Statistical analysis

We used nonparametric bootstrapping (n = 1,000 replicates) to estimate 95% confidence intervals for the reported metrics. Observed differences in performance for a pair of models were tested for statistical significance using a two-sided paired permutation test (n = 1,000 permutations), with the null hypothesis being that there is no difference in the performance of the two models. In each permutation, independent pairs of prediction outcomes for the two models were randomly swapped to obtain a new difference in model performance. The P value corresponds to the proportion of differences in model performance with a greater absolute value than the observed difference.

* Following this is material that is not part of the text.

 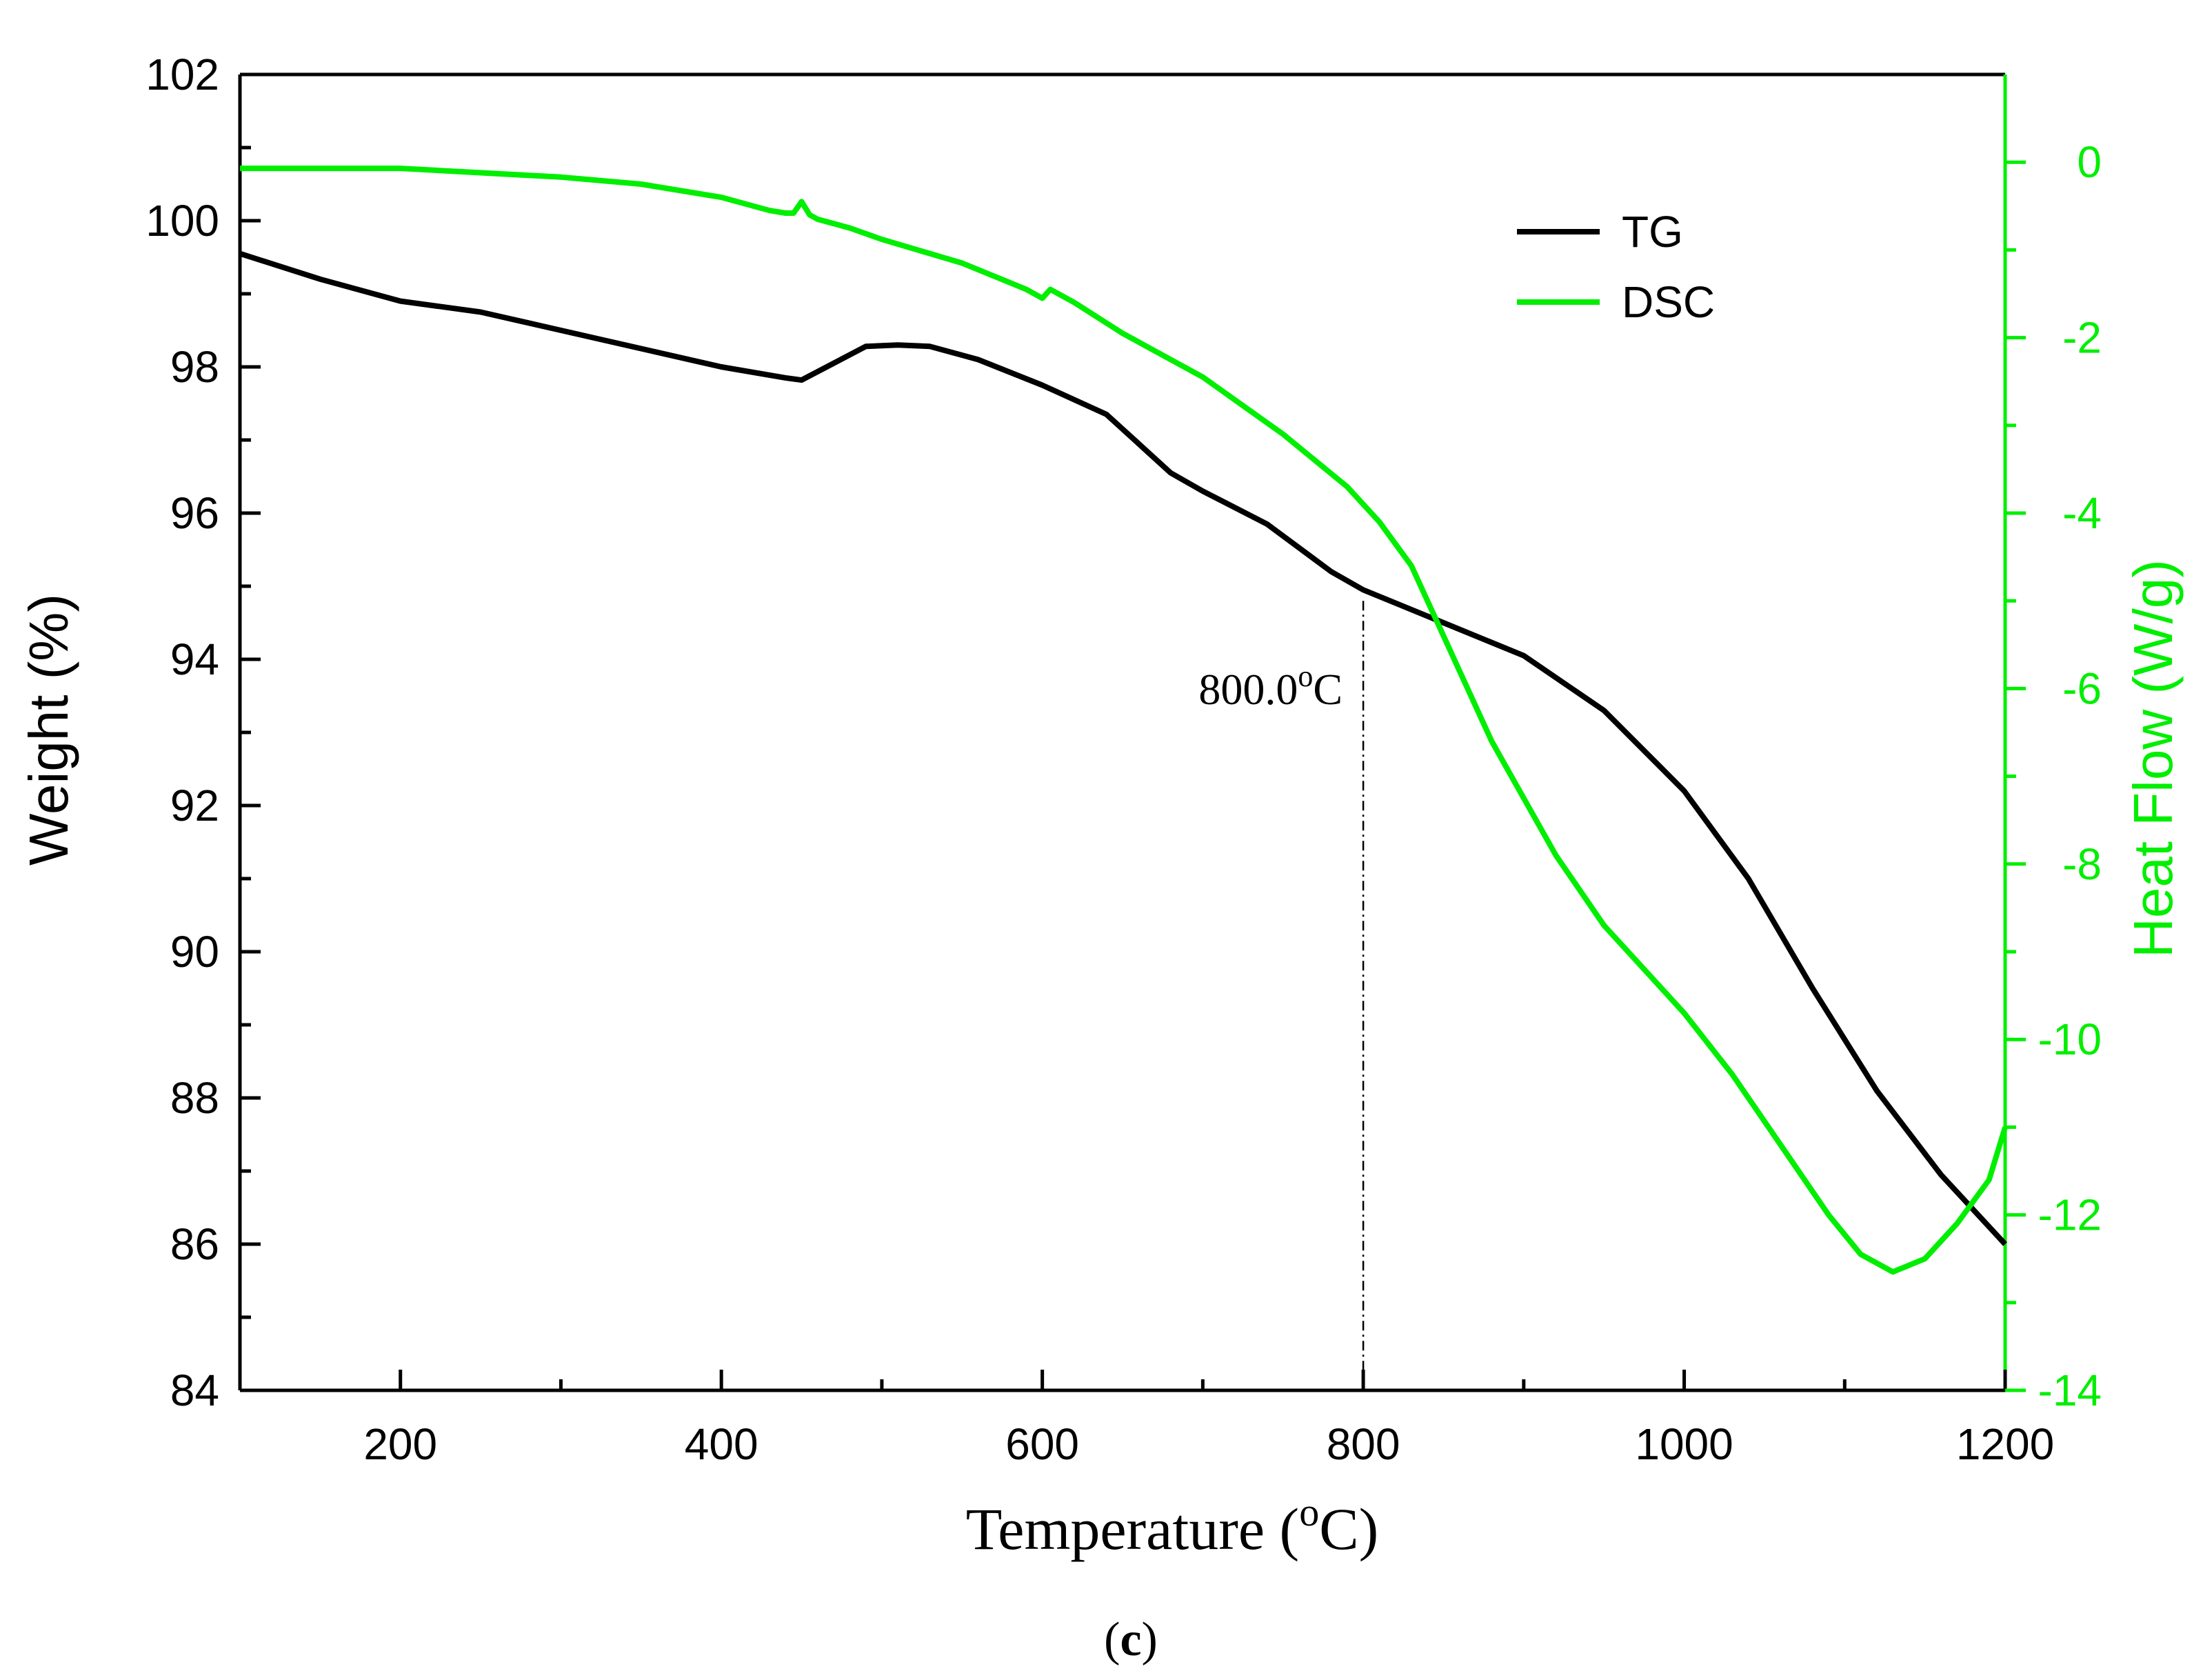 I want to click on y-left-tick-label: 88, so click(x=194, y=1098).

Computing hardware and software

We used Python (v.3.10.13) for all experiments and analyses in the study. For all model training, we used eight 80 GB NVIDIA A100 GPUs configured for multi-GPU training using the popular open-source deep learning framework PyTorch (v.2.0.1, CUDA 11.8). All inference jobs were performed using 24 GB NVIDIA 3090 GPUs. We used the implementation of MLLM training and inference provided by LLaVA (v.1.1.3) and incorporated our own custom vision encoder and multimodal projector implemented in Timm (v.0.9.2) and PyTorch. Pillow (v.10.1.0) was used for image processing. Flash Attention (v.2.3.3) and DeepSpeed (v.0.9.5) were used to enable accelerated training of PathChat MLLM. For illustration and evaluation, we used images from PathQABench and other real-world cases not used for model training. Matplotlib (v.3.7.1) and Seaborn (v.0.12.2) were used to create plots and figures. Other miscellaneous libraries used are listed in the Reporting summary. UNI, a pretrained foundational vision encoder, was trained for 32 h on 32 80 GB NVIDIA A100 GPUs in a four-node distributed set-up (eight GPUs per node). The vision encoder used in PathChat was fine-tuned from UNI using a single node of eight 80 GB NVIDIA A100 GPUs for 21.5 h. Lastly, the combined system of PathChat (including the vision encoder, the multimodal projector and the LLM) were jointly trained for a total of 17 h and 18 min (includes both pretraining and fine-tuning) on a single node of eight 80 GB NVIDIA A100 GPUs to produce the final model. For inference, the PathChat model was run on two 24 GB NVIDIA RTX 3090 GPUs, which yielded an average time of 9.75 s (standard deviation of 7.71 s) per response on the 260 open-ended questions.

Ethics approval

The Mass General Brigham institutional review board approved the retrospective analysis of pathology slides and corresponding pathology reports. All pathology images were de-identified before computational analysis and model development.

Reporting summary

Further information on research design is available in the Nature Portfolio Reporting Summary linked to this article.